19 décembre 2012
BNF/ La photographie en majesté


Avec le fond photographique le plus important au monde, la BNF n’a que l’embarras du choix lorsqu’elle veut monter une exposition à partir de sa collection. Mais le simple embarras peut se transformer en un véritable challenge quand, à partir de plusieurs millions d’œuvres, il faut constituer une sélection des 100 « meilleures ». Car c’est sous le titre ronflant  « La photographie en cent chefs-d’œuvre » que Marc Pagneux et Sylvie Aubenas ont dû exposer leur choix ; pari risqué que cet expert-collectionneur et la directrice du département des estampes et de la photographie de la BNF ont osé- avec succès. Cette exposition est fondée sur l’absence de critère institutionnel au sujet de la valeur de la photographie en tant que médium artistique. En effet, comme l’écrit Sylvie Aubenas « il serait bien embarrassant de nommer les Joconde ou les Vénus de Milo de cet art ». Mais il résulte de cette entreprise un formidable plébiscite pour la diversité de l’art photographique dont le parti pris esthétique est très clairement celui de l’évocation : la manière dont, par le jeu des contrastes de la lumière, une histoire prend forme derrière le contenu manifeste de l’image.
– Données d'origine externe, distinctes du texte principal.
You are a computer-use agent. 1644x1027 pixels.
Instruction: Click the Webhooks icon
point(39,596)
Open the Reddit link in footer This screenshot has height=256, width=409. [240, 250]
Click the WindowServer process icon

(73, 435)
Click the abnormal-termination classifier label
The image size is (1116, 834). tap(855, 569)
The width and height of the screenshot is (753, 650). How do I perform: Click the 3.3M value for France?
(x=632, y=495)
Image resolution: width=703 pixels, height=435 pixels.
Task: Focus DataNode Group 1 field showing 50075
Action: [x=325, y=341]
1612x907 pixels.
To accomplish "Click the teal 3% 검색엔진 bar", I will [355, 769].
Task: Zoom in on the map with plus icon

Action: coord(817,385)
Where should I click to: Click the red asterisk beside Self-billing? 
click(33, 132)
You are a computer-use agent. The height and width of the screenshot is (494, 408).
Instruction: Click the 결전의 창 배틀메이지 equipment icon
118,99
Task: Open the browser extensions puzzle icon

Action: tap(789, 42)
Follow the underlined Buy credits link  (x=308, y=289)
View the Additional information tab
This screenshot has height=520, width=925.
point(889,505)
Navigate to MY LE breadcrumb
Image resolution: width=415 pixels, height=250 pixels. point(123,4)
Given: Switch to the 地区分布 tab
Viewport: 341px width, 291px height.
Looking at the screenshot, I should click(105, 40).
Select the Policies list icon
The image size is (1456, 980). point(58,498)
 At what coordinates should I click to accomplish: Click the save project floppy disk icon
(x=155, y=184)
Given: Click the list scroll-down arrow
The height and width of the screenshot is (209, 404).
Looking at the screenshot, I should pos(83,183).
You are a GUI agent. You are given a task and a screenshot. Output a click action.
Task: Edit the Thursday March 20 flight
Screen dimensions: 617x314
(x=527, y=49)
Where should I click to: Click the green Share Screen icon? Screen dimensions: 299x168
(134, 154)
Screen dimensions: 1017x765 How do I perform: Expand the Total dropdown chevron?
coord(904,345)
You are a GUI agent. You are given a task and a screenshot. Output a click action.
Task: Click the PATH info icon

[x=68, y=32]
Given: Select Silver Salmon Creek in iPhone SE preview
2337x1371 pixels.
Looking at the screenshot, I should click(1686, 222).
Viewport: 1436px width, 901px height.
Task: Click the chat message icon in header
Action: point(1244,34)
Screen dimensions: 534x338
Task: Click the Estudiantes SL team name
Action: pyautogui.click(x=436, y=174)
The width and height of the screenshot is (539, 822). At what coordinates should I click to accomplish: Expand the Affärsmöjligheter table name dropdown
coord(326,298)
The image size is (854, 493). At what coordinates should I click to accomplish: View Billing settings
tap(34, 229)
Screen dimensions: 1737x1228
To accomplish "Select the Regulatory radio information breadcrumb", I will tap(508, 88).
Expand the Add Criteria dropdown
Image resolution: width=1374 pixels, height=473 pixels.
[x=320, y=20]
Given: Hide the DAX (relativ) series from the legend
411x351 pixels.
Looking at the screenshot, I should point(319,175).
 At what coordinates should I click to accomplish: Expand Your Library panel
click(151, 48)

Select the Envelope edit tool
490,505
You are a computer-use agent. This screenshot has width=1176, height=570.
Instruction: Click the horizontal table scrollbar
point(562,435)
Une histoire et des histoires

Vous serez surpris de trouver, au cours de votre déambulation, des œuvres de photographes célèbres et reconnus (la géniale sensualité du Grand nu renversé en arrière de Man Ray, l’expressionnisme bouleversant de Cartier-Bresson, un instantané des émeutes de 68 avec Gilles Caron…) tout comme celles d’anonymes, de scientifiques, ou d’amateurs prestigieux (Degas, Zola…). L’ensemble se donne au sein d’une présentation simple et didactique où, sur chaque cartel, on découvre une histoire de la photographie. Non pas l’histoire de La Photographie en tant que médium, les commissaires de l’exposition s’en défendent, mais la petite histoire, l’anecdote qui fait la particularité de chacun de ces chefs-d’œuvre. Ainsi découvre-t-on, par exemple, au-travers d’un auto-portrait de Zola, des traces de sa double vie amoureuse. Les explications nous racontent aussi le parcours de ces images : depuis leur création jusqu’au jour où elles sont entrées dans cet immense lieu de savoir et de recherche qu’est la BNF. Enfin, si ces œuvres ne sont pas présentées de manière chronologique, l’exposition offre tout de même un regard historique sur le médium, en donnant à voir l’évolution de la pratique photographique, des techniques de tirage et des sujets représentés au cours d’une période qui va de 1839 à 1986. Une exposition pertinente qui ravira les connaisseurs passionnés comme les amateurs curieux…

par Romain Breton

La photographie en cent chefs-d’œuvre, à la BNF François Mitterrand jusqu’au 17 février 2013.